_Given text_.
Begin

With The Brexit In The Bag, 'Vote Leave' Starts Vanishing Away Its Promises And Faulty Math
from the nothing-is-ever-truly-removed-from-the-internet dept
In the aftermath of what is generally considered to be a Bad Idea, the forces behind the UK's exit from the European Union has pulled up stakes on its website and shut the whole thing down. The problem is that it looks more like an attempt to bury the past than to warmly greet the future it helped create, as Wired's Matt Kamen notes.
While this may simply be the campaign closing down in the wake of its victory, this removes all clear record of speeches, editorials, statistics, and information the Leave campaign used on the run up to the referendum on membership of the European Union on June 23.
The content is still there, but links to information have been removed and the landing page is nothing more than a static image. Visitors looking for promises that may be broken in the future (like rerouting of EU fees to the NHS) will have to know the page's URL in order to access it. Given comments made by those involved with the dubious promises and dubious math, the quasi-wipe of the site's content may not just be Vote Leave's idea of a victory lap.

End

_Goal of the exercise_. Copy from the Vote Leave article the stretch from "While this may" through "a victory lap.", word for word.

_Given material_.

Begin

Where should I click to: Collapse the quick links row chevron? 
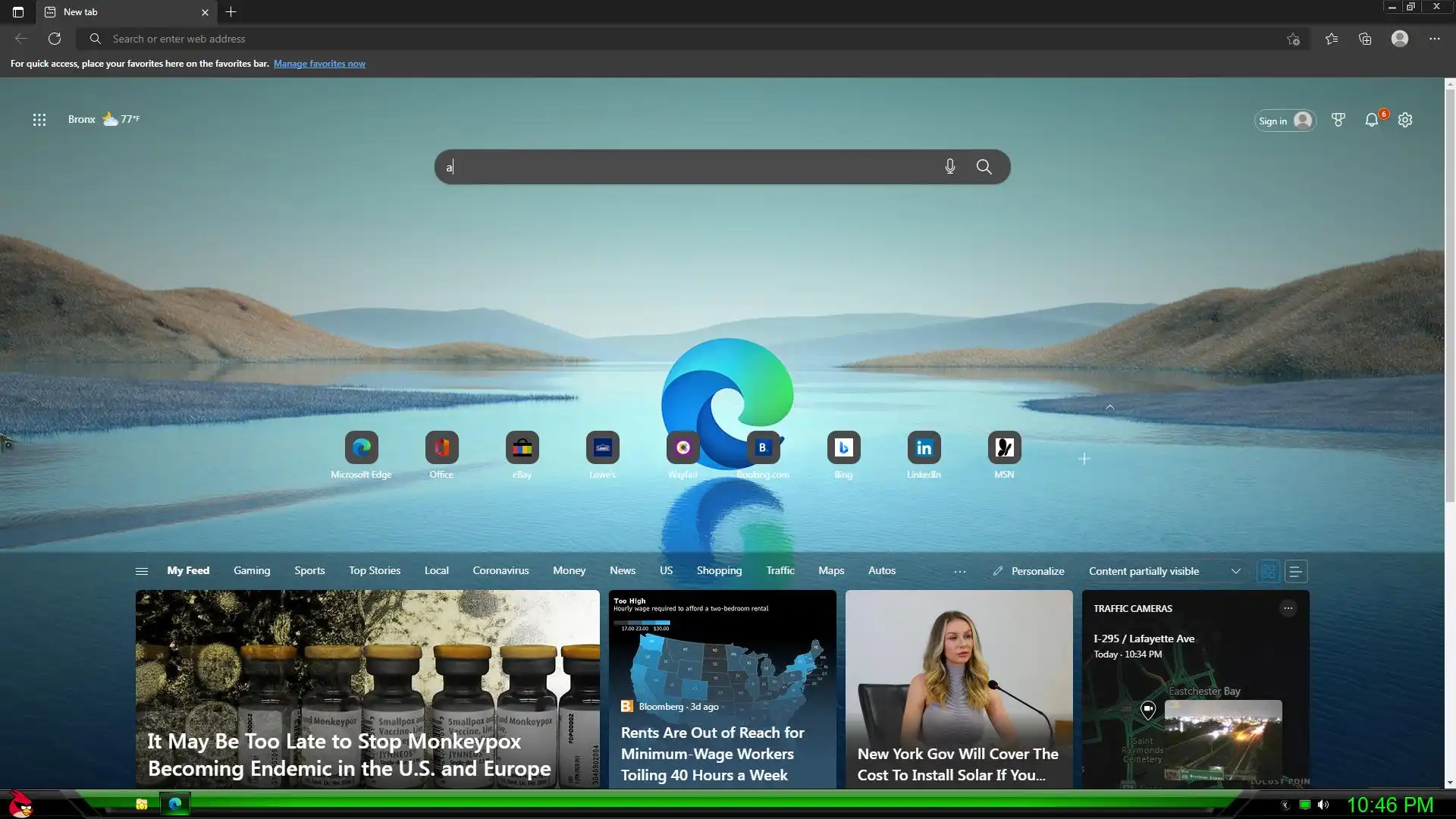(1109, 407)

End

_Task solution_.
While this may simply be the campaign closing down in the wake of its victory, this removes all clear record of speeches, editorials, statistics, and information the Leave campaign used on the run up to the referendum on membership of the European Union on June 23.
The content is still there, but links to information have been removed and the landing page is nothing more than a static image. Visitors looking for promises that may be broken in the future (like rerouting of EU fees to the NHS) will have to know the page's URL in order to access it. Given comments made by those involved with the dubious promises and dubious math, the quasi-wipe of the site's content may not just be Vote Leave's idea of a victory lap.